The Bill would establish a 30% investment tax credit for certain property used in a “qualified advanced energy manufacturing project” — a project that re-equips, expands, or establishes a manufacturing facility for the production of property designed to (1) produce energy from the sun, wind or geothermal deposits, or other renewable resources, (2) manufacture fuel cells, microturbines, or energy storage systems for certain electric motor vehicles, (3) manufacture electric grids to support the transmission of intermittent renewable energy sources (including storage), (4) manufacture equipment for use for carbon dioxide capture and sequestration, (5) refine or blend renewable fuels or to produce energy conservation technologies (including lighting and smart grid), (6) other advanced energy property designed to reduce greenhouse gas emissions as may be determined by the Secretary.  

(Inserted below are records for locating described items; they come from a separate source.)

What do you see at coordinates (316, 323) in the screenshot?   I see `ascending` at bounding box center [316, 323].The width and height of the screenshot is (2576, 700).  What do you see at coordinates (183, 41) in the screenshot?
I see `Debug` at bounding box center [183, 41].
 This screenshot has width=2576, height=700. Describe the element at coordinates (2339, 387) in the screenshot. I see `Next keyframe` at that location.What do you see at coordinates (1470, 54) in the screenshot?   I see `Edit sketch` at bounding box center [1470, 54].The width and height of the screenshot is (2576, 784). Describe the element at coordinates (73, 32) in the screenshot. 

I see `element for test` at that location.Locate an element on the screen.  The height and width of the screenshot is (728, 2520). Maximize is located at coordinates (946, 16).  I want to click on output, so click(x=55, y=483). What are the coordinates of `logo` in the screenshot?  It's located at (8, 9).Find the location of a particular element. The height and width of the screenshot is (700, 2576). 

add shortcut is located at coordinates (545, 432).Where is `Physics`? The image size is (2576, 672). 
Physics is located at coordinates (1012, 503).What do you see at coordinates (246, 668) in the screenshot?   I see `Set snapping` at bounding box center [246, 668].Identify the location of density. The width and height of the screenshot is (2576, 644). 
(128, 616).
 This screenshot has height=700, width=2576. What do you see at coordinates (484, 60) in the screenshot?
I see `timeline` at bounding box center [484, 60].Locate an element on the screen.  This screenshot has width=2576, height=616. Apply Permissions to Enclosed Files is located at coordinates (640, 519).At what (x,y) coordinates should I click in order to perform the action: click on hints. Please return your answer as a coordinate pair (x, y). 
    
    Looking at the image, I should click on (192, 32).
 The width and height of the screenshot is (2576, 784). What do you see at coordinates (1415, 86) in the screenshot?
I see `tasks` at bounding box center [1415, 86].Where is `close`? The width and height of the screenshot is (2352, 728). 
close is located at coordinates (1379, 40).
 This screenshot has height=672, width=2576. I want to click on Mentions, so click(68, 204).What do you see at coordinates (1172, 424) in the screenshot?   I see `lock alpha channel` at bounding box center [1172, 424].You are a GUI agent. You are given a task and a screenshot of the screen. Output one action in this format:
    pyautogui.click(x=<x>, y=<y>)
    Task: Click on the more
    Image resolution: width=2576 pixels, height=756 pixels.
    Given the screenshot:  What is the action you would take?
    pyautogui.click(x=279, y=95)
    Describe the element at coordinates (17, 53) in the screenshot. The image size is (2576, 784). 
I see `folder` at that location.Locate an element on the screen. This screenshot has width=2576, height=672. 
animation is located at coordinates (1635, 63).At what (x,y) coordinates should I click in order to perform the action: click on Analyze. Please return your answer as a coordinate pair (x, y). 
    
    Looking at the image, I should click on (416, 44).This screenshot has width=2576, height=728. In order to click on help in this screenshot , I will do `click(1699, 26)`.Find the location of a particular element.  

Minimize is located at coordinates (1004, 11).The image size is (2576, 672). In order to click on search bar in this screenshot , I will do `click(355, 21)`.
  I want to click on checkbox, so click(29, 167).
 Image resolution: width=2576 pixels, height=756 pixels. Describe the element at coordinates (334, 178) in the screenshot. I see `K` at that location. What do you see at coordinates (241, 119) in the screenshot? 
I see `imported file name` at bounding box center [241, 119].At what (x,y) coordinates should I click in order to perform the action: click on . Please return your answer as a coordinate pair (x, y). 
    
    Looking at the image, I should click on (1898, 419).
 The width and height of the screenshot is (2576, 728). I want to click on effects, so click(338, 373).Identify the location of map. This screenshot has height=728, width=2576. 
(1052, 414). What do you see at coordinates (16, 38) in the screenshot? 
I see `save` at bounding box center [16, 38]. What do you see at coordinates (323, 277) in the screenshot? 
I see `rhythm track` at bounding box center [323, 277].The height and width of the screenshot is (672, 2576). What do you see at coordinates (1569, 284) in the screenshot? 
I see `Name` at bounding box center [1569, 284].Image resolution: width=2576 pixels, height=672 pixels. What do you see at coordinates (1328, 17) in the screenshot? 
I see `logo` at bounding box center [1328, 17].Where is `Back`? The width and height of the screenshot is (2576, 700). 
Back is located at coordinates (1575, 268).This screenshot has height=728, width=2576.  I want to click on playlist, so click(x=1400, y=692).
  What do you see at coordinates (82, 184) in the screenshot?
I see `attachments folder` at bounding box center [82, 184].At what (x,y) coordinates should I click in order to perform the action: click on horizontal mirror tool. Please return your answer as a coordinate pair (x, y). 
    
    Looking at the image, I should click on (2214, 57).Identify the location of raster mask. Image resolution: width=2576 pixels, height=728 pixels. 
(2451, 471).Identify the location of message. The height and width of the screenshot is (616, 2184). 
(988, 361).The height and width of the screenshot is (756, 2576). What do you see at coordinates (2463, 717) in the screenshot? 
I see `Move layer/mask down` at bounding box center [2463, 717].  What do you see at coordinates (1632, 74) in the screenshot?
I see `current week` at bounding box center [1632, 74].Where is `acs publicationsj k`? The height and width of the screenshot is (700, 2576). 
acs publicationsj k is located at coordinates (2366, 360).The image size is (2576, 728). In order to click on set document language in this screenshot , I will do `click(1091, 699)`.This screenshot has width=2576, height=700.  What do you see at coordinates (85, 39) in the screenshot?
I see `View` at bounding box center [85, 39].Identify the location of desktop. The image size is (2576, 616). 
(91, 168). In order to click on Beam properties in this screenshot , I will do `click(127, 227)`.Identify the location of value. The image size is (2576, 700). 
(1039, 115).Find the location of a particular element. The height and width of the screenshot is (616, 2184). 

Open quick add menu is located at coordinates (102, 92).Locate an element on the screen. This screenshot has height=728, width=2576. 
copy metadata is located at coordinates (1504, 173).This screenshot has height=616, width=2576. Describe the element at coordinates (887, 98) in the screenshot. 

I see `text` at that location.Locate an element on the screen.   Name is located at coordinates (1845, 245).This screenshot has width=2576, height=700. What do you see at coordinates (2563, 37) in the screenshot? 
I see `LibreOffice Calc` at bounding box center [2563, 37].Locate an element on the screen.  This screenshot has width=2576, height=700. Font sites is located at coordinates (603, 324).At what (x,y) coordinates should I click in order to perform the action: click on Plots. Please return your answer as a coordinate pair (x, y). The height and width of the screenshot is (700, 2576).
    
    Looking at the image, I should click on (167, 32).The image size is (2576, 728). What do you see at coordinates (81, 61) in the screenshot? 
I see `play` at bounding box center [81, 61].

The credit would not be subject to limitation if subsidized energy financing or private activity bonds are used to construct the facility. The Bill also would (a) make the qualified progress expenditures rules available with respect to the credit, and (b) provide a definition of the “eligible property” for purposes of the credit (essentially property that is “necessary” for the production of the qualifying equipment).  

This tax credit is subject to a Department of Energy certification process and a Treasury Department allocation process similar to the investment tax credit programs for certain advanced coal-based generation projects and certain gasification projects under Sections 48A and 48B of the Code. In determining which project to certify, the Section shall (a) take into account only those projects where there is a reasonable expectation of commercial viability, and (b) take into consideration which projects (i) will provide the greatest domestic job creation (both direct and indirect) during the credit period, (ii) will provide the greatest net impact in avoiding or reducing air pollutants or anthropogenic emissions of greenhouse gases, (iii) have the greatest readiness for commercial employment, replication, and further commercial use in the United States, (iv) will provide the greatest benefit in terms of newness in the commercial market, (v) have the lowest levelized cost of generated or stored energy, or of measured reduction in energy consumption or greenhouse gas emission (based on costs of the full supply chain), and (vi) have the shortest project time from certification to completion. In addition, the program would provide for (a) a review, redistribution and reallocation of credits if certifications for certain projects are revoked, and (b) public disclosure of the successful applicants and the amount of credit received by the applicant.  

The Secretary of Treasury is authorized to allocate up to $2 billion in such tax credits, and must establish the certification program within 180 days of enactment of the bill.  

The House-passed bill does not contain a similar provision.  

Section 45Q  

The Bill would modify the Section 45Q tax credit for carbon dioxide sequestration to require that carbon dioxide used as a tertiary injectant be disposed of by the taxpayer in secure geological storage in order to qualify for the $10/metric ton tax credit. In addition, Section 45Q would be amended to (a) clarify that secure geological storage also includes oil and gas reservoirs, and (b) that the Secretary of Energy and Secretary of the Interior will also be consulted in connection with regulations for determining adequate security measures for the geological storage of carbon dioxide. The provision would be effective for carbon dioxide captured after the date of enactment. This proposal is slightly different from the Senate Finance Committee version of the bill. The House-passed bill does not contain a similar provision.